* [WHAT YOU HAVE TO DO]: The expected output is exactly the lines below, starting at the line with "Click the Pune" and ending at the line with "Task: Check the", both included; no other line belongs in it.

* [SUPPLIED RECORDS]:
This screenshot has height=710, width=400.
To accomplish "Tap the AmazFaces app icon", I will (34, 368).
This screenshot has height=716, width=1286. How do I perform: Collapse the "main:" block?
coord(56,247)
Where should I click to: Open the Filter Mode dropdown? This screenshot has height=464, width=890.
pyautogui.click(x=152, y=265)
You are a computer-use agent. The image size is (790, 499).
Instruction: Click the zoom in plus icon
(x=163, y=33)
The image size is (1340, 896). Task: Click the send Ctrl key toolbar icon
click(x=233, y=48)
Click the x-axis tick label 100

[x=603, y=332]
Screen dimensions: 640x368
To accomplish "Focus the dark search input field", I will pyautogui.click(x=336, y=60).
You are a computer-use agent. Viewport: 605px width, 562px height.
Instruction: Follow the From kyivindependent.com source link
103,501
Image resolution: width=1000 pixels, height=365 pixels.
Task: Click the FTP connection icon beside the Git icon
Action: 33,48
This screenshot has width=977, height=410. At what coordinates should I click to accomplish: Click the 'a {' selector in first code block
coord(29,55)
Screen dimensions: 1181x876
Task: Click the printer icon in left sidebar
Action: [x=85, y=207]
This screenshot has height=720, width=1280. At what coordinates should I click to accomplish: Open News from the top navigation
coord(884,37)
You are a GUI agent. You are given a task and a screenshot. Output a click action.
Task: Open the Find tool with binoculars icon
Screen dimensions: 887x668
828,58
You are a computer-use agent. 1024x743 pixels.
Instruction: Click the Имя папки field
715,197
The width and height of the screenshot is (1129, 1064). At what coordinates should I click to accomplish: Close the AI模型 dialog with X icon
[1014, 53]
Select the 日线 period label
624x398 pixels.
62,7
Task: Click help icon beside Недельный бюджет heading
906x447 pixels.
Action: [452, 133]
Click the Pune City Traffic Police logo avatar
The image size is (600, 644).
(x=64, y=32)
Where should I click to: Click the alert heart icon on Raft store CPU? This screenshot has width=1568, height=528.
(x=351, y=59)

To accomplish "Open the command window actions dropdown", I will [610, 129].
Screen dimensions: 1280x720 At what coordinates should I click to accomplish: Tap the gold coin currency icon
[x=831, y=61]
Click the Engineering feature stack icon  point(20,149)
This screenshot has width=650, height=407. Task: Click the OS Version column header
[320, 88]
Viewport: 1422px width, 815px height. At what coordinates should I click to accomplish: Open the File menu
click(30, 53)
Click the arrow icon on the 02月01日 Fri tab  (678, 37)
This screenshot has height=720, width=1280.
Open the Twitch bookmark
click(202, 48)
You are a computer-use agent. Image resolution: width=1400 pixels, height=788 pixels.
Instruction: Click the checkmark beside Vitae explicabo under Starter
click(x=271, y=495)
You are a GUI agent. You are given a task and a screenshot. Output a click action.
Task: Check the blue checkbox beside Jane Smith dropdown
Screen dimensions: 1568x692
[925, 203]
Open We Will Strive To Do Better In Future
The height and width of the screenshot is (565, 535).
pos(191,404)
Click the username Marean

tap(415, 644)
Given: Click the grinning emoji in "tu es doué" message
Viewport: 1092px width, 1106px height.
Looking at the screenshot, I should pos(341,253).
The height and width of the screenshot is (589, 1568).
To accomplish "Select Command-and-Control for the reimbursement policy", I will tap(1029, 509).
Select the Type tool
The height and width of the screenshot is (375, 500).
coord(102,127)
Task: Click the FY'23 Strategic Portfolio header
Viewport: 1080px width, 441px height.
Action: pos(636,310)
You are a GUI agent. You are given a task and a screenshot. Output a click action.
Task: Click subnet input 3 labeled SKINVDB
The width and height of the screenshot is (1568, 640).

* [FINISHED TASK]:
Click the Pune City Traffic Police logo avatar
The image size is (600, 644).
(x=64, y=32)
Where should I click to: Click the alert heart icon on Raft store CPU? This screenshot has width=1568, height=528.
(x=351, y=59)

To accomplish "Open the command window actions dropdown", I will [610, 129].
Screen dimensions: 1280x720 At what coordinates should I click to accomplish: Tap the gold coin currency icon
[x=831, y=61]
Click the Engineering feature stack icon  point(20,149)
This screenshot has width=650, height=407. Task: Click the OS Version column header
[320, 88]
Viewport: 1422px width, 815px height. At what coordinates should I click to accomplish: Open the File menu
click(30, 53)
Click the arrow icon on the 02月01日 Fri tab  (678, 37)
This screenshot has height=720, width=1280.
Open the Twitch bookmark
click(202, 48)
You are a computer-use agent. Image resolution: width=1400 pixels, height=788 pixels.
Instruction: Click the checkmark beside Vitae explicabo under Starter
click(x=271, y=495)
You are a GUI agent. You are given a task and a screenshot. Output a click action.
Task: Check the blue checkbox beside Jane Smith dropdown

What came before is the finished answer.